(Dataset items):
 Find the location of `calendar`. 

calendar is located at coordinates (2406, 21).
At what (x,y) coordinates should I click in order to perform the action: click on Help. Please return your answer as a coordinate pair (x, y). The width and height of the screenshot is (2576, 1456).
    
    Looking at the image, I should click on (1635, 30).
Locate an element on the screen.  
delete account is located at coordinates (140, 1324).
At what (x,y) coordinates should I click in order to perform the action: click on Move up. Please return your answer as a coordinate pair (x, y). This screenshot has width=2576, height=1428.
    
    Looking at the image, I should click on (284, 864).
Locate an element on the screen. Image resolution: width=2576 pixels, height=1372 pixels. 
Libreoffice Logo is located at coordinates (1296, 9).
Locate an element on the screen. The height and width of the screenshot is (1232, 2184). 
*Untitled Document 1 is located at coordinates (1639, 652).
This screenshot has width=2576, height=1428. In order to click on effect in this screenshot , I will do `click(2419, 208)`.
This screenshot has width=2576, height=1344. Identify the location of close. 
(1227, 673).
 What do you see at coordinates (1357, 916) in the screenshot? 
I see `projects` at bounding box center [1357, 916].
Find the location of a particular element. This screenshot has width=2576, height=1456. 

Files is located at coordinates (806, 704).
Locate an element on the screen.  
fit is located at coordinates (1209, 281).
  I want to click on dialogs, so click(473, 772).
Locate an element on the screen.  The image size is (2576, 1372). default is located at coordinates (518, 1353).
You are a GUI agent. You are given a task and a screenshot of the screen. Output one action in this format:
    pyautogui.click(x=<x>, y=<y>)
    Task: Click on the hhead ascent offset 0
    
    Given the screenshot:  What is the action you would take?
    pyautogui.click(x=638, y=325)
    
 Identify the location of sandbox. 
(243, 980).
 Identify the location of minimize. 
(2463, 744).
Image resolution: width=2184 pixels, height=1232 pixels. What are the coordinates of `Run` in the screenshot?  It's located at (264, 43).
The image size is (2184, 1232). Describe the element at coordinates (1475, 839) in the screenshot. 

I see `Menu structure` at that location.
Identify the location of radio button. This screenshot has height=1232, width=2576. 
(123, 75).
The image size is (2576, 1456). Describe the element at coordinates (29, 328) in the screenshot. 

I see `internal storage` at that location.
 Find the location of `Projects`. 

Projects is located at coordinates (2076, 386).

(Requirements):
Please rewrite the listing above, replacing every "Locate an element on the screen" with "Find an element on the screen" and leaving everything else unchanged.

(Solution for this problem):
 Find the location of `calendar`. 

calendar is located at coordinates (2406, 21).
At what (x,y) coordinates should I click in order to perform the action: click on Help. Please return your answer as a coordinate pair (x, y). The width and height of the screenshot is (2576, 1456).
    
    Looking at the image, I should click on (1635, 30).
Find an element on the screen.  
delete account is located at coordinates (140, 1324).
At what (x,y) coordinates should I click in order to perform the action: click on Move up. Please return your answer as a coordinate pair (x, y). This screenshot has width=2576, height=1428.
    
    Looking at the image, I should click on (284, 864).
Find an element on the screen. Image resolution: width=2576 pixels, height=1372 pixels. 
Libreoffice Logo is located at coordinates (1296, 9).
Find an element on the screen. The height and width of the screenshot is (1232, 2184). 
*Untitled Document 1 is located at coordinates (1639, 652).
This screenshot has width=2576, height=1428. In order to click on effect in this screenshot , I will do `click(2419, 208)`.
This screenshot has width=2576, height=1344. Identify the location of close. 
(1227, 673).
 What do you see at coordinates (1357, 916) in the screenshot? 
I see `projects` at bounding box center [1357, 916].
Find the location of a particular element. This screenshot has width=2576, height=1456. 

Files is located at coordinates (806, 704).
Find an element on the screen.  
fit is located at coordinates (1209, 281).
  I want to click on dialogs, so click(473, 772).
Find an element on the screen.  The image size is (2576, 1372). default is located at coordinates (518, 1353).
You are a GUI agent. You are given a task and a screenshot of the screen. Output one action in this format:
    pyautogui.click(x=<x>, y=<y>)
    Task: Click on the hhead ascent offset 0
    
    Given the screenshot:  What is the action you would take?
    pyautogui.click(x=638, y=325)
    
 Identify the location of sandbox. 
(243, 980).
 Identify the location of minimize. 
(2463, 744).
Image resolution: width=2184 pixels, height=1232 pixels. What are the coordinates of `Run` in the screenshot?  It's located at (264, 43).
The image size is (2184, 1232). Describe the element at coordinates (1475, 839) in the screenshot. 

I see `Menu structure` at that location.
Identify the location of radio button. This screenshot has height=1232, width=2576. 
(123, 75).
The image size is (2576, 1456). Describe the element at coordinates (29, 328) in the screenshot. 

I see `internal storage` at that location.
 Find the location of `Projects`. 

Projects is located at coordinates (2076, 386).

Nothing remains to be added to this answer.